# START OF SOURCE EXCERPT

We export it in two flavours: bulk and file-per-product formats. The former is the standard format, while the later is intended to power OWID tools such as explorers.

### Define metadata
Prior to export, we need to create the metadata content for this dataset. It basically propagates the metadata from its building pieces (QCL so far).

For this dataset, we use namespace `explorers`, which is intended for datasets aimed at powering explorers (this may change).

In [76]:
from owid.catalog.meta import DatasetMeta

In [82]:
# Initialize dataset
fe_garden = catalog.Dataset.create_empty(dest_dir)
fe_garden.metadata = DatasetMeta(
    namespace="explorers",
    short_name="food_explorer",
    sources=qcl_garden.metadata.sources + fbsc_garden.metadata.sources,
    licenses=qcl_garden.metadata.licenses + fbsc_garden.metadata.licenses,
)
fe_garden.save()

### In bulk

Preserve the bulk file for QA or manual analysis.

In [84]:
t = catalog.Table(fe_bulk)
t.metadata.short_name = "bulk"
fe_garden.add(t)

# END OF SOURCE EXCERPT
# START OF DATA ROWS

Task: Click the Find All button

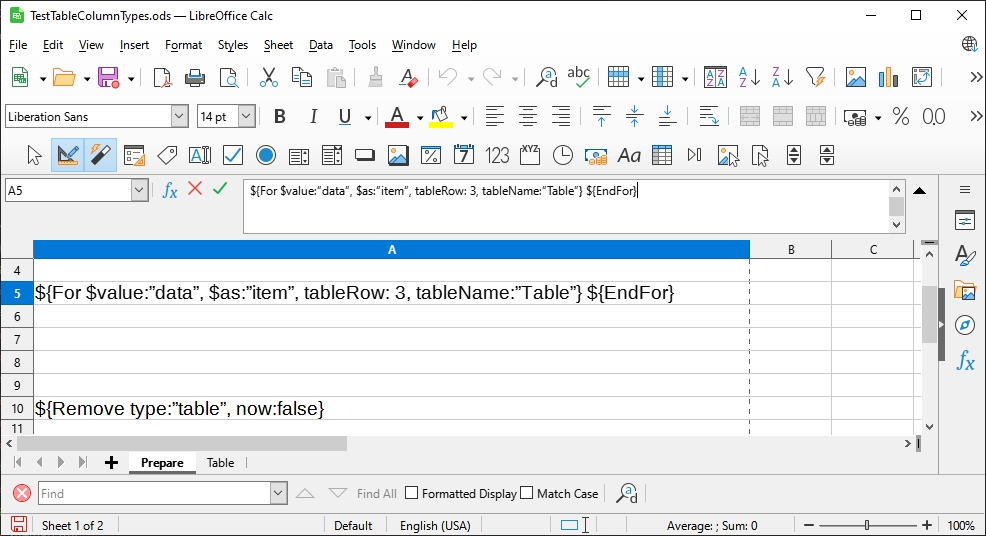Action: tap(376, 493)
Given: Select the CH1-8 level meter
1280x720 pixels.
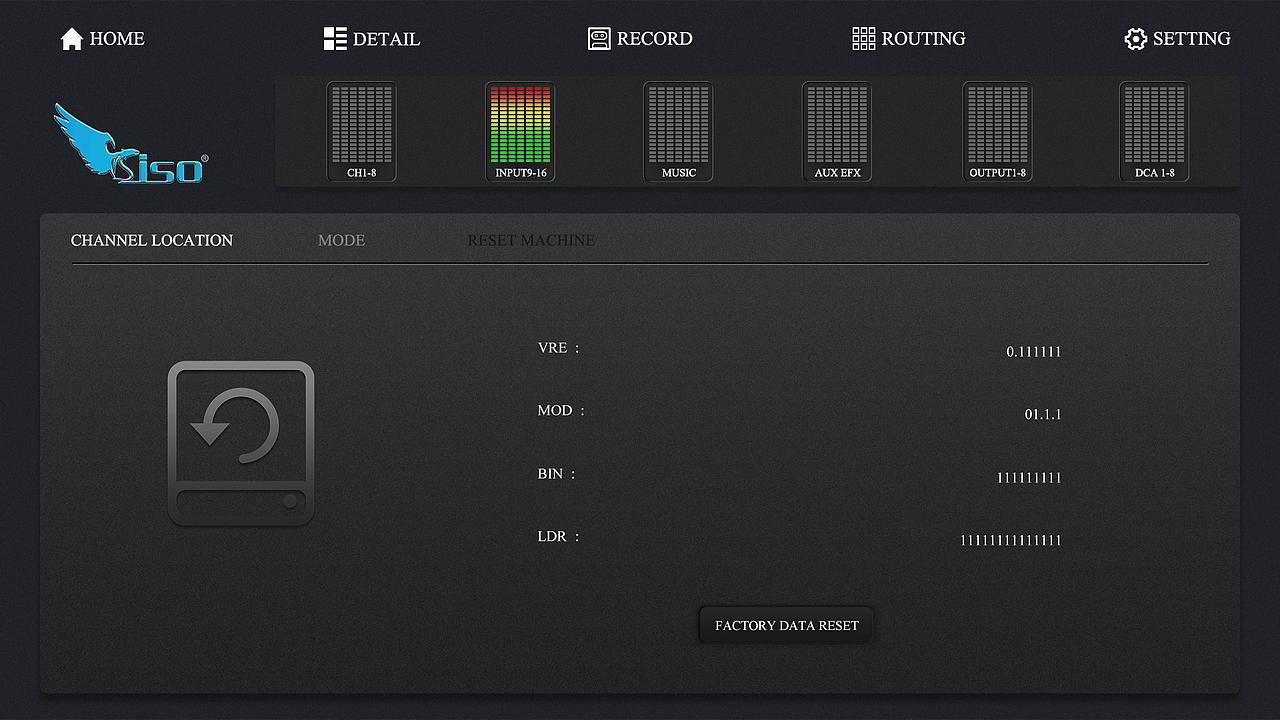Looking at the screenshot, I should click(x=362, y=131).
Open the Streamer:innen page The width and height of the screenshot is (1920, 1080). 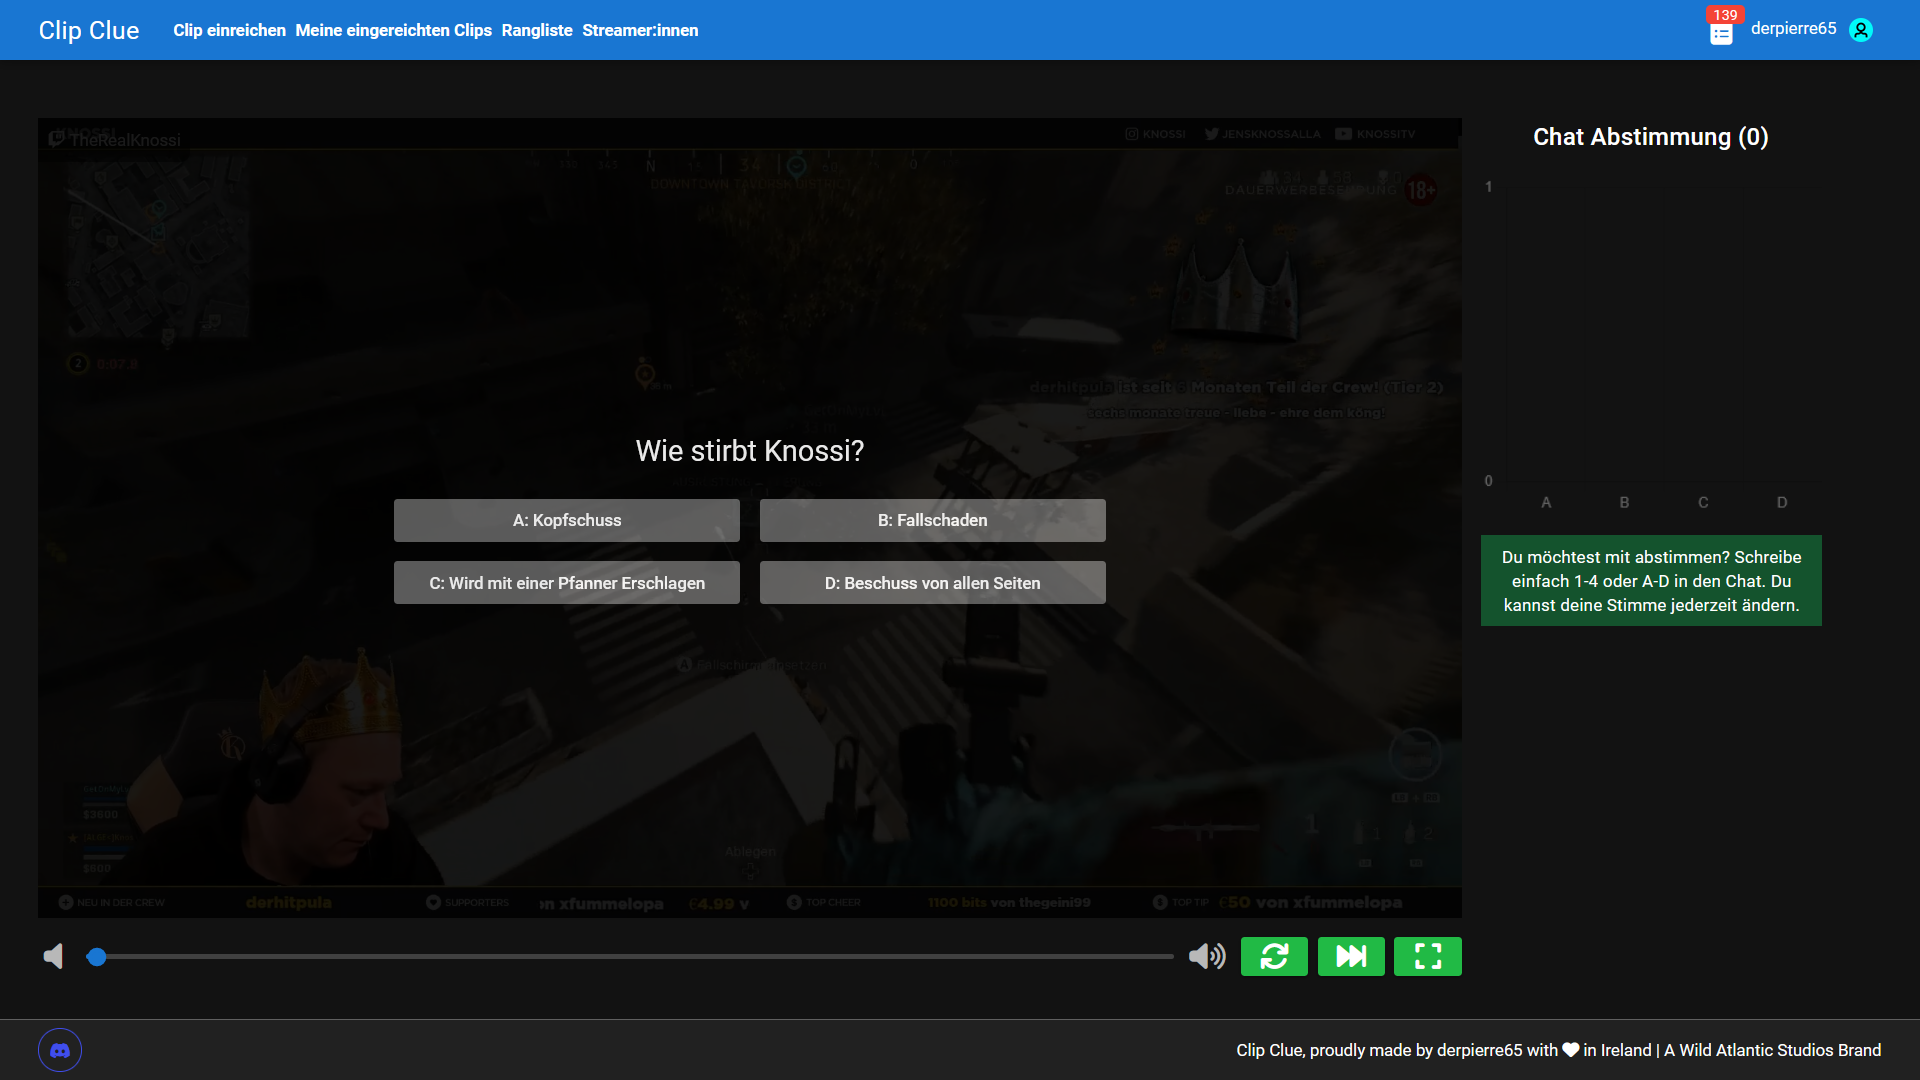click(640, 30)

# END OF DATA ROWS

◆ THINGS TO DO
a) Reproduce everything in the food explorer export notebook from "### Define metadata" down to "(this may change).", with "building pieces" swapped for "component parts".
b) Continue the food explorer export notebook, starting after its last line.

◆ REPLIES
a)
### Define metadata
Prior to export, we need to create the metadata content for this dataset. It basically propagates the metadata from its component parts (QCL so far).

For this dataset, we use namespace `explorers`, which is intended for datasets aimed at powering explorers (this may change).

b)
### One file per product

To work in an explorer, we need to add the table in CSV format. To make it more scalable for use, we want
to split that dataset into many small files, one per product.

In [85]:
def to_short_name(raw):
    return (
        raw.lower()
        .replace(" ", "_")
        .replace(",", "")
        .replace("(", "")
        .replace(")", "")
        .replace(".", "")
    )


# the index contains values like "Asses" which have already been filtered out from the data,
# let's remove them
fe_bulk.index = fe_bulk.index.remove_unused_levels()

for product in sorted(fe_bulk.index.levels[0]):
    short_name = to_short_name(product)
    print(f"{product} --> {short_name}.csv")

    t = catalog.Table(fe_bulk.loc[[product]])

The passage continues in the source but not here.